Acqua pubblica o privata? Nell'idroelettrico abbiamo già superato il dilemma. Tanto che ci siamo meritati una lettera di messa in mora da Bruxelles, il primo passo della procedura d'infrazione, sulla proroga delle concessioni – senza gara – agli operatori già presenti sul territorio.
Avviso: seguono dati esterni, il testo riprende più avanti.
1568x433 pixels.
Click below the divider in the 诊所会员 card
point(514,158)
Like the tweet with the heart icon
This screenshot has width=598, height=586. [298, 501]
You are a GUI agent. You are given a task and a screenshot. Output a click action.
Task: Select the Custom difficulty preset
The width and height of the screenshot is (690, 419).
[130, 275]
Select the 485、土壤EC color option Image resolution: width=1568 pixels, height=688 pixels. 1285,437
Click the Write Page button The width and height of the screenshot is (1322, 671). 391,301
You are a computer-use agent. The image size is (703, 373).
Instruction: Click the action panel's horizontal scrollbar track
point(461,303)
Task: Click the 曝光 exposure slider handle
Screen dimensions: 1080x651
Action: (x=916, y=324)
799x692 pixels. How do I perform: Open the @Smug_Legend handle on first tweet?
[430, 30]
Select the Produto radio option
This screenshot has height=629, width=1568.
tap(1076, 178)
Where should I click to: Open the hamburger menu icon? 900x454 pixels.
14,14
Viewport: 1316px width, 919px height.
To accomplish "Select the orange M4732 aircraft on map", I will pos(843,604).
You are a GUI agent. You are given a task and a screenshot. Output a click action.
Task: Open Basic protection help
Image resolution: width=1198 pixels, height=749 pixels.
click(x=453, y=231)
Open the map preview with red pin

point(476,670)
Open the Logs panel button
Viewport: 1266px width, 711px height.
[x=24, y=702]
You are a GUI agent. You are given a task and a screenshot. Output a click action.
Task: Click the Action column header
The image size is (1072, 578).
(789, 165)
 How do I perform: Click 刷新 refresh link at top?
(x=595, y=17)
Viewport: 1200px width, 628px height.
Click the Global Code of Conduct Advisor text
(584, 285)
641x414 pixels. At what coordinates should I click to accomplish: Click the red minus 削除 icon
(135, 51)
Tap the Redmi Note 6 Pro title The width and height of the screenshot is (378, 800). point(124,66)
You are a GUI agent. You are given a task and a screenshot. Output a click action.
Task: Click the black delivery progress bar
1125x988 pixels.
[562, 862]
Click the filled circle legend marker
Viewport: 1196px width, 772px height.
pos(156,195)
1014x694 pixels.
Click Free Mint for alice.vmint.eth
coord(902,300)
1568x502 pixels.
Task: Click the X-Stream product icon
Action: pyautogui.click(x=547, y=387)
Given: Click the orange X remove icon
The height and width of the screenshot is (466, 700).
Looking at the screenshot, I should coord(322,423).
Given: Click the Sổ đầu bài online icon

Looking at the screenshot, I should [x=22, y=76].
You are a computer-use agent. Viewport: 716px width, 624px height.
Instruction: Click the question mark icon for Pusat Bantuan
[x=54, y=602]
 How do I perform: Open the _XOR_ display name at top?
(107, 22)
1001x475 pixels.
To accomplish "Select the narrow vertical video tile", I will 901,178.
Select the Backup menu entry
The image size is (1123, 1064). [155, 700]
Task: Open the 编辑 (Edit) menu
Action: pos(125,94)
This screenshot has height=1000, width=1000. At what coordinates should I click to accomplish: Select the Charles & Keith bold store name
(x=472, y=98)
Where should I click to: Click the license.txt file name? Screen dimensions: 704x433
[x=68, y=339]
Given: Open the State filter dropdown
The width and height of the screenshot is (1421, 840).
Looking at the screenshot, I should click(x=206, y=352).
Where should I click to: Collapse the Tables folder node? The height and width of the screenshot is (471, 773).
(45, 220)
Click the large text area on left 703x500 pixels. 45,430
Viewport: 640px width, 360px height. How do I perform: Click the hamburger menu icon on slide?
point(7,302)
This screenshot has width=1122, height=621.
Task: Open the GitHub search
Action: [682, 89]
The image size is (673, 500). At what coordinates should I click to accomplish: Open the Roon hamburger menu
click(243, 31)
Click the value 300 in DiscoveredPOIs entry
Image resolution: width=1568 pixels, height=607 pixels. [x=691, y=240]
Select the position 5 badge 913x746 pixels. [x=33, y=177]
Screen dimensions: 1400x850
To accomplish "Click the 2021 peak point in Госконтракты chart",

Con quasi 30 gigawatt di potenza installata, l'idroelettrico è uno dei pilastri fondamentali del sistema energetico italiano. Enel è il principale operatore a godere i frutti di questa straordinaria risorsa naturale, con circa metà della capacità disponibile, ma anche Edison, A2A, Acea, Hera e Iren la sfruttano con dighe e turbine in varie regioni d'Italia. Con la finanziaria 2011, il governo ha esteso di cinque anni i diritti di sfruttamento dei bacini idrici per gli operatori tradizionali e in un pugno di province dell'Alta Italia di sette anni aggiuntivi (totale: dodici anni), a patto che le società elettriche cedano le dighe a società miste controllate dalle province. In pratica, così si ripubblicizza il settore. E già i primi effetti si vedono: in Valtellina, patria di Giulio Tremonti, dove si concentra il 13% dell'idroelettrico nazionale, le concessioni sono scadute da poco, ma sono state automaticamente prorogate a Edison, A2A ed Enel, senza gare.
L'Antitrust aveva criticato questo provvedimento, segnalando le distorsioni. Ma la legge – pur essendo stata già dichiarata incostituzionale un'analoga disposizione di proroga contenuta nella finanziaria 2006 – è rimasta tale e quale. Così ora è intervenuto il commissario europeo al Mercato Interno, Michel Barnier, con una contestazione ufficiale: perché l'Italia ha prorogato le concessioni, invece di bandire nuove gare, come previsto dalla normativa varata nel 2005? Proprio grazie a quella legge il nostro Paese aveva fatto chiudere la procedura d'infrazione avviata da Bruxelles nel 2002. Stavolta sarà più difficile convincere Barnier, anche se al ministero dello Sviluppo Economico è stata già formulata la risposta, inviata a fine maggio, con cui si sostiene la necessità di garantire il recupero degli investimenti da parte del concessionario uscente. Dopo otto anni di contestazioni, però, stavolta l'Ue potrebbe decidere di andare fino in fondo.
La messa in mora di Barnier va a rafforzare il parere dell'Antitrust di Antonio Catricalà, secondo cui "il meccanismo delle proroghe per le concessioni nel settore idroelettrico rischia di avere effetti distorsivi della concorrenza". Quello che piace di meno al garante è la super-proroga limitata a Como, Sondrio, Brescia, Verbania e Belluno, per le società elettriche disposte a cedere le centrali alle province: un dispositivo che "attraverso il meccanismo delle società miste, risulta fortemente discriminatorio tra operatori localizzati in diversi contesti geografici, con effetti distorsivi e restrittivi della concorrenza in quanto potrebbe rintrodurre fittiziamente una preferenza per il concessionario uscente e gli enti locali". Su questo punto ha protestato anche il Partito Democratico, che nel caso dell'idroelettrico si è schierato contro l'acqua pubblica, in opposizione ai deputati della Lega, autori del provvedimento: "Di fatto nella produzione di energia il governo vuole ritornare alla proprietà pubblica degli impianti, visto che le società a proprietà maggioritaria degli enti pubblici locali potranno godere degli affidamenti diretti da parte degli stessi enti pubblici".
La ri-pubblicizzazione dell'idroelettrico, intanto, procede spedita: a Bolzano, la Provincia autonoma ha da poco conquistato definitivamente il controllo dell'idroelettrico in Alto Adige, affidando 27 delle 28 grandi derivazioni prima in possesso di Enel e Edison alla sua controllata Sel. Sarà questo, se rimane in vigore la legge contestata da Bruxelles, il destino di tutto l'idroelettrico italiano, che copre oltre un quinto della domanda energetica del Paese ed è considerato dagli operatori una risorsa preziosissima, capace di soddisfare rapidamente le punte di domanda.